Maria Francesca De Tullio is researcher in Constitutional Law (Federico II University of Naples). She also worked at University of Antwerp, within the project Cultural and Creative Spaces and Cities, and fulfilled a research residency at Université Paris 2. She authored a book on *Substantial Equality and New Dimensions of Political Participation.* Other main areas of research are: counter-terrorism and states of emergency, competition law on the Internet, the collective dimension of privacy in the age of big data.
She is an activist in l’Asilo as well as in Italian and European commons movements, with special reference to creative use of law and negotiations with administrations. She is also a part of the Council of audit on public debt of the city of Naples. She likes sports, nature, and explorations.
Nat Skoczylas (they/them, Poland 1987) is an artist, activist, anarchist and researcher living in Berlin. They work and live collectively, exercising some of the utopian ideas drawn from anarchy, feminism, ecologies, speculative fiction and their own experience growing up in a post-socialist, poor, and way too religious part of Poland. Their practices span community building, organising, writing, game design, performance, as well as fermentation and food as a tool for storytelling and social transformation. Nat is currently busy thinking of acid communism as a basis for new politics and relating and fighting landlords in Berlin.
Ilaj is a member of the Ulex Project‘s core team and is part of the Council in their collective identity as a limb of the Ulex Project. Ilaj is an experienced trainer, facilitator and networker investing most of their skills, gifts and time into supporting social movements in Europe, mostly through holding (educational) spaces on topics such as group dynamics, the practice of solidarity and empowerment, psycho-social resilience, working with trauma and repression. They are passionate about working with the body as a radical means of deconstructing systems of oppression. They are a pole dancer and dream of becoming a roller skater but the latter is difficult as there is no asphalt where they live. They are mainly connected to LGBTQI+, queer and feminist movements in Eastern and Southern Europe.
Kevin Buckland (he/him) is an artivist who has spent the past 14 years working with the international climate justice movement to lift up the role of art, creativity and artists in creating change.

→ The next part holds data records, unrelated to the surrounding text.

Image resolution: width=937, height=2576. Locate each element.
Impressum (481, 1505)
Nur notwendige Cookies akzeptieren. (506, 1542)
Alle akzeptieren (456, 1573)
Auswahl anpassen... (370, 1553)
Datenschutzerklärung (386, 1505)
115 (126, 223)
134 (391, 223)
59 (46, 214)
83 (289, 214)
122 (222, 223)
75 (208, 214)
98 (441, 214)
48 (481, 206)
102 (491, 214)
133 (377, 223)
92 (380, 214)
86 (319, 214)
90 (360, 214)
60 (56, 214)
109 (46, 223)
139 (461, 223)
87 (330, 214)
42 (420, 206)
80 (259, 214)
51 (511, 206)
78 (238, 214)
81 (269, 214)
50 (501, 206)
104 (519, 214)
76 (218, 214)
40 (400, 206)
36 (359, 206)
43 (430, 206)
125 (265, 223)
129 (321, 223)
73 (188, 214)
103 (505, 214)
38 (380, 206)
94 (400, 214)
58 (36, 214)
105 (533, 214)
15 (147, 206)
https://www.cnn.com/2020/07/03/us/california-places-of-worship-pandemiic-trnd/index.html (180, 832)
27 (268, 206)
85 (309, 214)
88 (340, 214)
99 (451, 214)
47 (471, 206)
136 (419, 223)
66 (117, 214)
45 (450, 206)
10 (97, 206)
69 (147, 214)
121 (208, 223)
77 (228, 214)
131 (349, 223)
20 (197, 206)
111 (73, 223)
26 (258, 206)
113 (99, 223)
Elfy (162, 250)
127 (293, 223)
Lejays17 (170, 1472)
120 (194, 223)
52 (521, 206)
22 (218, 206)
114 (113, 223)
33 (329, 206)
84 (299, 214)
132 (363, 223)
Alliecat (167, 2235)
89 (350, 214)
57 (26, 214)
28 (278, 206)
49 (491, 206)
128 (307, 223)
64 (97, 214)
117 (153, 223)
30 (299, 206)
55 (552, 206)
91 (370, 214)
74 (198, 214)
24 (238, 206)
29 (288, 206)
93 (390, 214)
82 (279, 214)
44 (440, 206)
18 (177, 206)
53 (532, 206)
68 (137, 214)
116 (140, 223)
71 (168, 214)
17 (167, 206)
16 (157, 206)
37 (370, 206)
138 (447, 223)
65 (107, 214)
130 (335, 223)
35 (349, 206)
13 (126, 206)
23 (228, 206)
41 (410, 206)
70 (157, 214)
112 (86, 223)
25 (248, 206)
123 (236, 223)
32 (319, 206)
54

He engages in a wide diversity of creative tactics – from papermaché canoes to direct-action performances, from cardboard circuses to giant inflatables – to harness the power of culture and creativity to open space for new ideas and politics. He is the co-founder of the Gastivists Collective and the Artivist Network, and is currently organising to create La Casa dels Futurs: a permanent climate justice center in Barcelona, where he is based. He is a painter, novelist, performer, puppet-maker, and child-herder who thinks how we do things can be as important as what we do.
Živilė is a community organiser and a facilitator, driven by localised problems – periodically, frustration – and being helpful whenever or wherever needed. Her early activism was instigated by learning about climate justice, discovering tools on Beautiful Trouble, and meeting amazing activists throughout the journey. These were the most effective sources of her motivation. Gradually, her focus evolved to being more based on intersectionality and finding common points of solidarity within activist circles, who work on different issues. This has led to network Y?! coming about – starting as a cross-issue festival, Y?! is an activist participatory fund based in the Baltic countries. Currently staying in Lithuania and running a local energy poverty project, facilitating events for LGBTQ+ youth, and working on a campaign for human-friendly planning of the city, which is threatened to be taken over by large corporations. Živilė loves board games, camping, exploring outside, swimming and binge-watching when there is time.
Joris is a writer and editor originally from the Netherlands, but based in Istanbul, Turkey for nearly a decade. From 2013 until the magazine’s recent closure, Joris was Managing Editor at ROAR Magazine, a journal of the radical imagination covering grassroots struggles for real democracy across the globe. Joris is a dedicated bookwurm, avid cyclist and somewhat of a history buff. Migration issues and border violence are part and parcel of life on the outskirts of Fortress Europe, so it is no surprise that these topics appear on top of his political agenda, alongside Indigenous rights, anti-colonial resistance and grassroots democratic alternatives. As we confront the juggernaut of global capitalism, the redistribution of means and resources is one small but crucial step towards a leveling of the playing field which increases our odds in the fight for our collective survival.
Mother of two beautiful boys, journalist, translator and cultural producer. Since 2005, I dedicate myself to issues related to African and Afro-descendant communities in Portugal and Germany. In 2015, I founded Afrolis – Cultural Association, an organization aimed at promoting cultural expression and building new identity narratives of African descendants through identification, research and knowledge sharing. I am also a curator, researcher and consultant for several initiatives in the academic, media and social movements fields. I love the sun, flowers and the sea.